La querelle n’est pas dérisoire. Elle est en réalité très sérieuse puisqu’elle remet en cause les fondements de notre république et la laïcité. Les hommes et femmes politiques verts devenus LFI/PC/et partiellement PS compatibles vont désormais prêcher tout ce qu’ils ont combattu. L’électeur tranchera. On avait essayé de nous habituer avec Mme Rousseau féministe de pointe à la déconstruction de l’homme en particulier et de la société patriarcale en général, puis à des interdictions multiples notamment du tour de France au sapin de noël et de tout ce qui rapproche les gens et font leurs plaisirs. Le vert n’aime pas la joie et la bonne franquette. Ni la mixité. C’est une attaque directe mais insidieuse contre la laïcité en se parant de celle-ci à contre-sens.  Si chaque maire qui représente aussi l’Etat et ceux qui n’ont pas voté pour lui dans sa commune édicte des consignes spécifiques où va-t-on avec l’unité du pays et le respect des devoirs collectifs ?
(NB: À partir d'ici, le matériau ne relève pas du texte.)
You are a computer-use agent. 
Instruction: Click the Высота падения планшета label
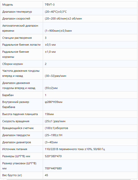click(x=20, y=114)

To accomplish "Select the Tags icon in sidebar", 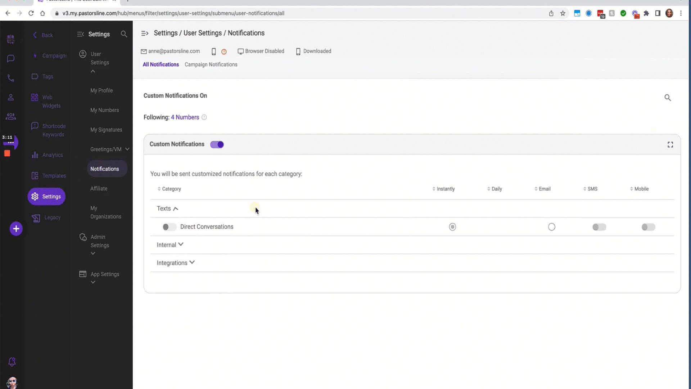I will pos(35,76).
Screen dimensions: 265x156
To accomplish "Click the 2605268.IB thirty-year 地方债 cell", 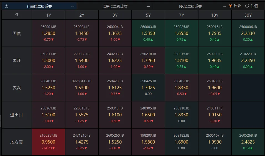I will tap(248, 142).
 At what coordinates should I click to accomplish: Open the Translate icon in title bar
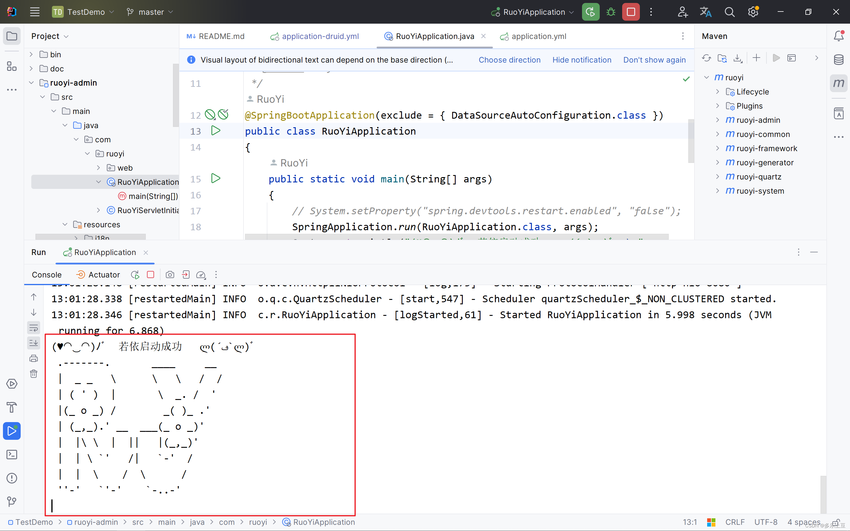click(705, 12)

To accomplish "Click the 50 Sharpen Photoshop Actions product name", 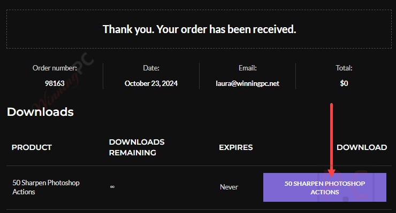I will click(x=46, y=187).
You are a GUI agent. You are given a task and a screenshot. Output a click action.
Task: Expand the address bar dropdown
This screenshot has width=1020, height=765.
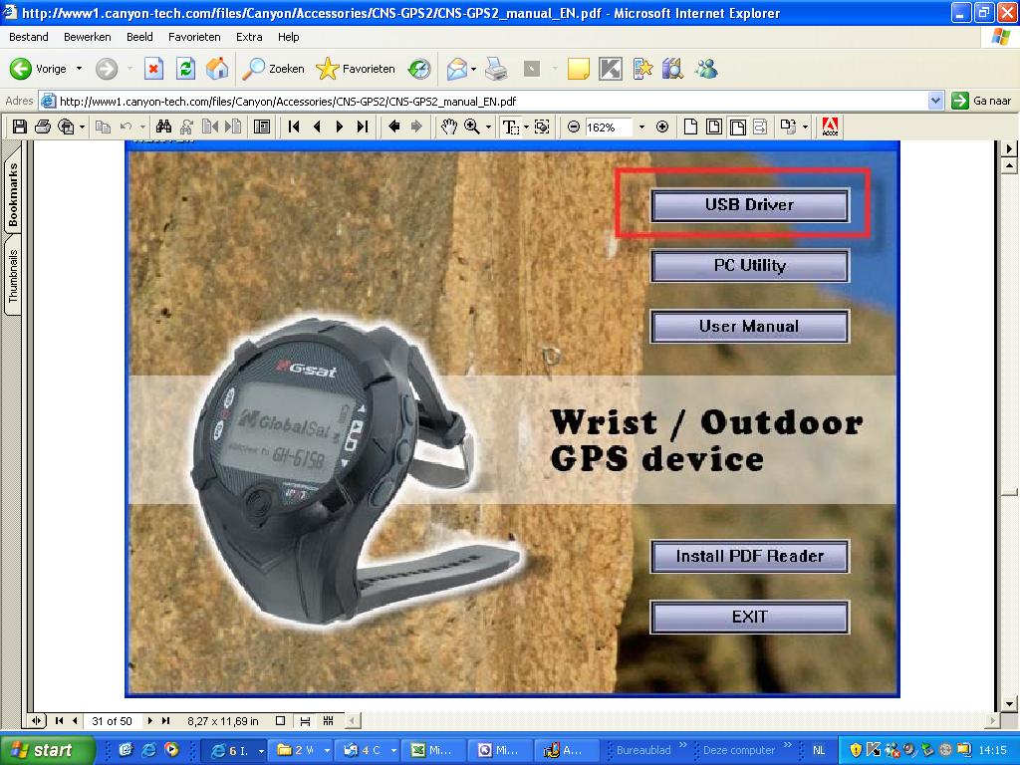pyautogui.click(x=935, y=101)
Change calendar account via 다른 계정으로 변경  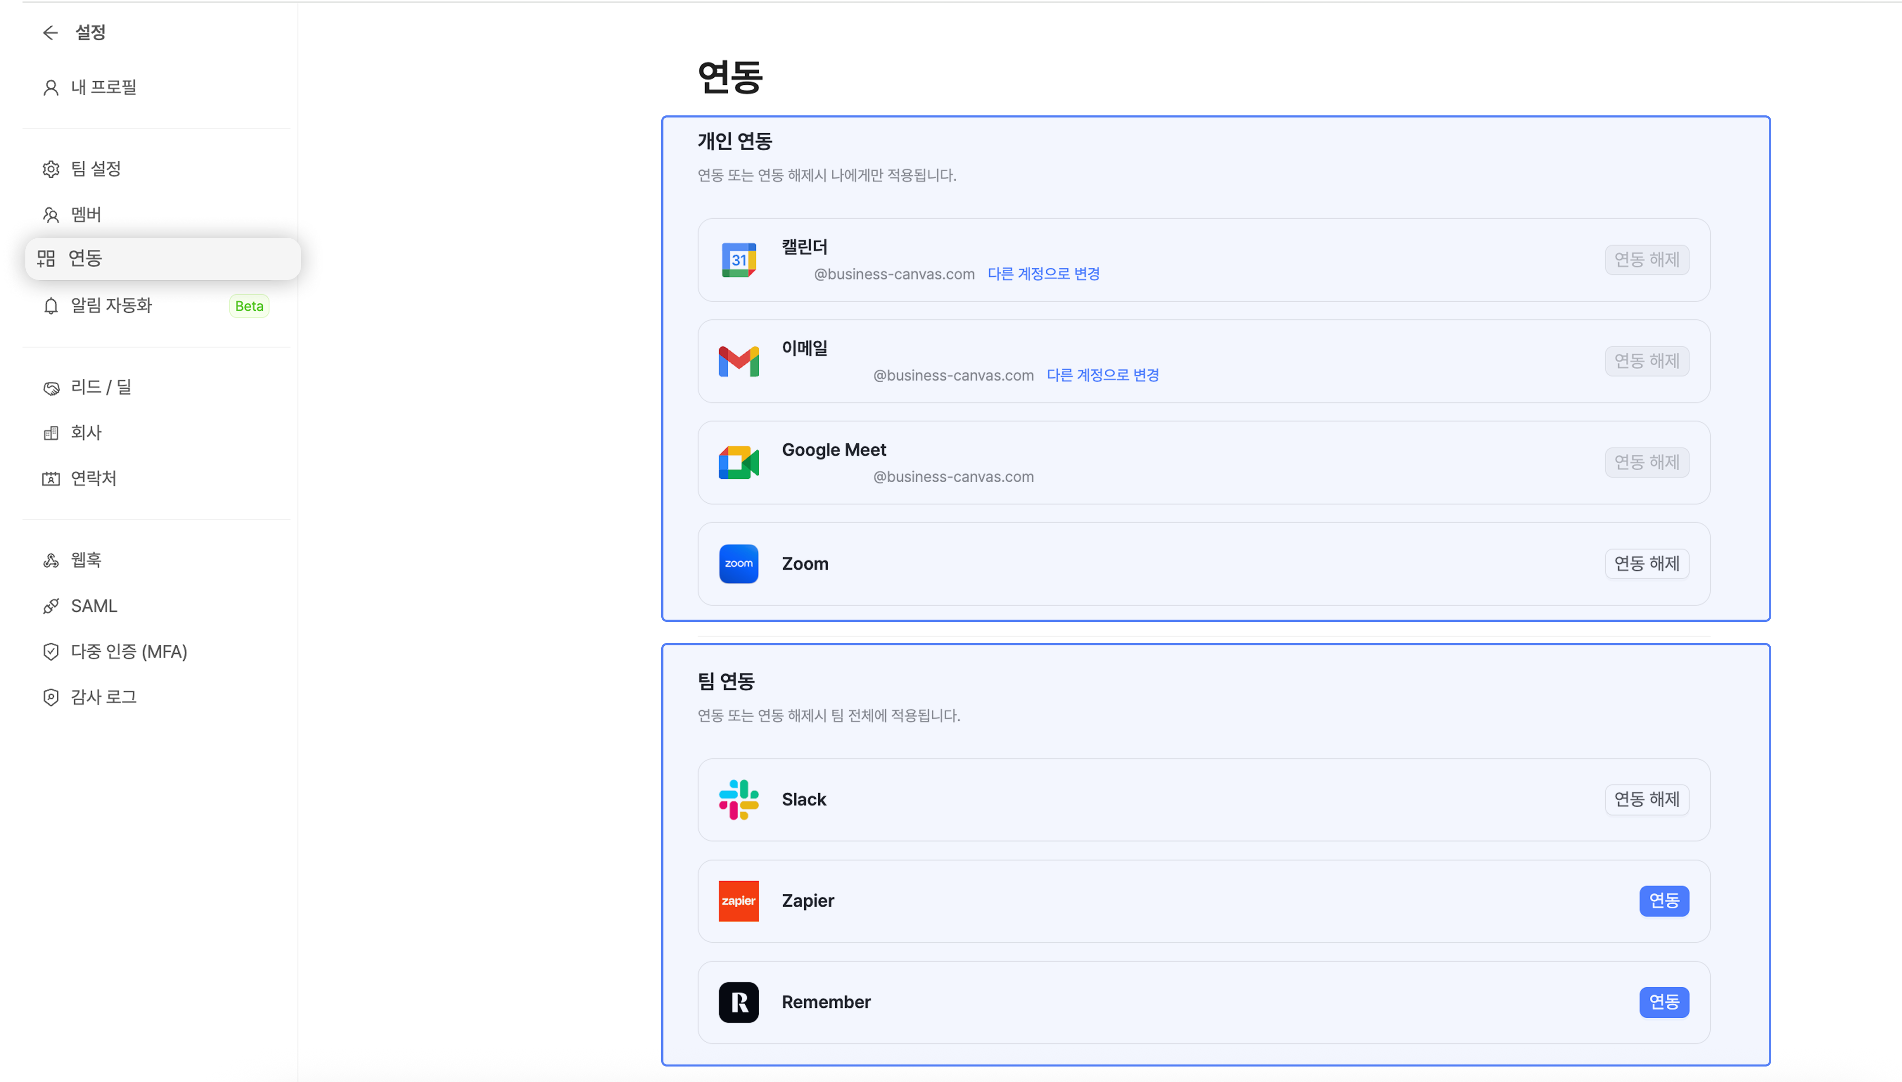(1043, 273)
Je suis hostile à ce qu’il faille légiférer pour ce qui concerne le vêtir en général sauf provocation manifeste ou les comportements privés et les modes de vie. Mais pour tout ce qui touche au public, à l’espace partagé, au bien commun il faut une règle ferme qui protège les libertés certes mais ne permet pas le prosélytisme ou des exceptions à la norme objective. Dura Lex Sed Lex car il n’y aura jamais consensus ou unanimité.  Sinon on divisera et on fracturera le pacte républicain dans notre pays qui vient de loin avec ses traditions, un art de vivre, une culture propre. Les migrants ukrainiens qui fuient la menace nucléaire ou d’autres nationalités de confession musulmane comme à Kaboul voire chrétienne qui veulent échapper aux persécutions et se battent pour leurs survies, doivent ouvrir des yeux ronds en voyant ce qui se passe dans nos piscines. Le pays des droits de l’homme se noie dans un verre d’eau. C’est la honte. Un maire participe à son insu de son plein gré au repli communautaire sur soi et à la régression humaine au pays des lumières.    

L’insoumis M. Corbière est venu au secours de son nouveau camarade vert : il estime lui que c’est simplement un problème d’hygiène. Mais où va se nicher ce qui est « sale ou impur » sur le corps qui n’est pas un objet identitaire des femmes dévêtues ou recouvertes ? Je n’ose répondre. C’est une conception sexiste. N’y a-t-il pas plus d’insécurité si l’ordre public est troublé et si les participant(e)s s’écharpent à coup de serviettes de bains ? C ’est bien en réalité une difficulté de liberté publique dont on teste la résistance puisqu’il s’agit de la laïcité qui est une liberté avec des limites et non pas une interdiction. M. Piolle veut lever tous les interdits. Quel libérateur et surtout maitre-nageur hors pair ! En sa qualité de vert il devrait s’occuper de la nature et de la transition écologique et ne pas vouloir faire le bonheur des gens et le vivre ensemble malgré eux. Si on ne fait rien il va falloir que les tribunaux s’en mêlent ce que je ne souhaite pas car il appartient aux politiques de prendre leurs responsabilités. Si le droit est flou qu’on l’éclaircisse. S’il est tordu qu’on le redresse.

Qu’est un progrès social sinon une mesure qui améliore la situation de tous les citoyen(ne)s. Elle devient universelle si elle peut s’appliquer dans tous les pays du monde. M.Piolle ne réunit pas ces critères. La liberté n’est pas illimitée et elle s’arrête là où commence le droit pour les autres de ne pas être choqués. M. Piolle a donc tout faux. Il a voulu provoquer et discriminer à l’envers celles qui sont adeptes du simple maillot de bain d’une ou deux pièces. Il s’est planté. Il devrait se rappeler la devise de la ville de paris : « Fluctuat nec mergitur ». Elle est battue par les flots mais ne sombre pas. Quand on mélange le vert écologiste et le rouge insoumis on n’obtient jamais du bleu républicain.